>>>>>
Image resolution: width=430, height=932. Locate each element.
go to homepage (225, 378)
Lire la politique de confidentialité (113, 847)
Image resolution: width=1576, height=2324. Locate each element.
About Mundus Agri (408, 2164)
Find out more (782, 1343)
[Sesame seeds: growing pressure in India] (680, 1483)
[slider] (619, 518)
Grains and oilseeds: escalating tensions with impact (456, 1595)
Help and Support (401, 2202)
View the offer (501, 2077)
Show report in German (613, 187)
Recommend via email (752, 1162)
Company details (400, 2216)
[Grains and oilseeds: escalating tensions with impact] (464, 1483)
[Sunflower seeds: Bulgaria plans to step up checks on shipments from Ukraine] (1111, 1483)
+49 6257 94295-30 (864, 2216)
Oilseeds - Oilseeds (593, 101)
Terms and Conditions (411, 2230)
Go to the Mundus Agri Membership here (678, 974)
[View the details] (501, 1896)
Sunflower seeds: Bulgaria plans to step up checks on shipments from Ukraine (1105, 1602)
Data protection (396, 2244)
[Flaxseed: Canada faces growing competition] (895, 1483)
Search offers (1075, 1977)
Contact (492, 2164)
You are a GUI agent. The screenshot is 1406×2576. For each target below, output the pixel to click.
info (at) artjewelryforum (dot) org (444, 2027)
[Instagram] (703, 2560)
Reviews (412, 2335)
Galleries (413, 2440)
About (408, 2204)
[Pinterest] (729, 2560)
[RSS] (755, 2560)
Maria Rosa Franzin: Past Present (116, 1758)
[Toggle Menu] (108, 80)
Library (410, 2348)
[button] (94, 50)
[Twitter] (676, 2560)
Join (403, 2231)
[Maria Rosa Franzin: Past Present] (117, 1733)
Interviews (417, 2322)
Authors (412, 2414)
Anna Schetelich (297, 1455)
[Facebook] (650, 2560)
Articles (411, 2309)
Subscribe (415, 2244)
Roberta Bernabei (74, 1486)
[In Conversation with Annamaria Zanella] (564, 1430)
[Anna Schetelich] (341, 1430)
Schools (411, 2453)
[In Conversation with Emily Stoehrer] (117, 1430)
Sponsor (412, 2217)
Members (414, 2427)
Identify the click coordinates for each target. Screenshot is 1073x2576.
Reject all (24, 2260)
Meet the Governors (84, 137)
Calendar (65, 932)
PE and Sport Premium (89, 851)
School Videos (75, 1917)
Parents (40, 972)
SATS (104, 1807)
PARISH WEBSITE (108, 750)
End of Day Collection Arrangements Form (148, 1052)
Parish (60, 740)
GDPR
<<<<<
▶ **TASK OBJECTIVE**: Print each line, starting with the one that contains "Sponsor (412, 2217)" and ending with the last line of the data, exactly as it stands and with no other lines.

▶ **SOLUTION FOR THIS TASK**:
Sponsor (412, 2217)
Members (414, 2427)
Identify the click coordinates for each target. Screenshot is 1073x2576.
Reject all (24, 2260)
Meet the Governors (84, 137)
Calendar (65, 932)
PE and Sport Premium (89, 851)
School Videos (75, 1917)
Parents (40, 972)
SATS (104, 1807)
PARISH WEBSITE (108, 750)
End of Day Collection Arrangements Form (148, 1052)
Parish (60, 740)
GDPR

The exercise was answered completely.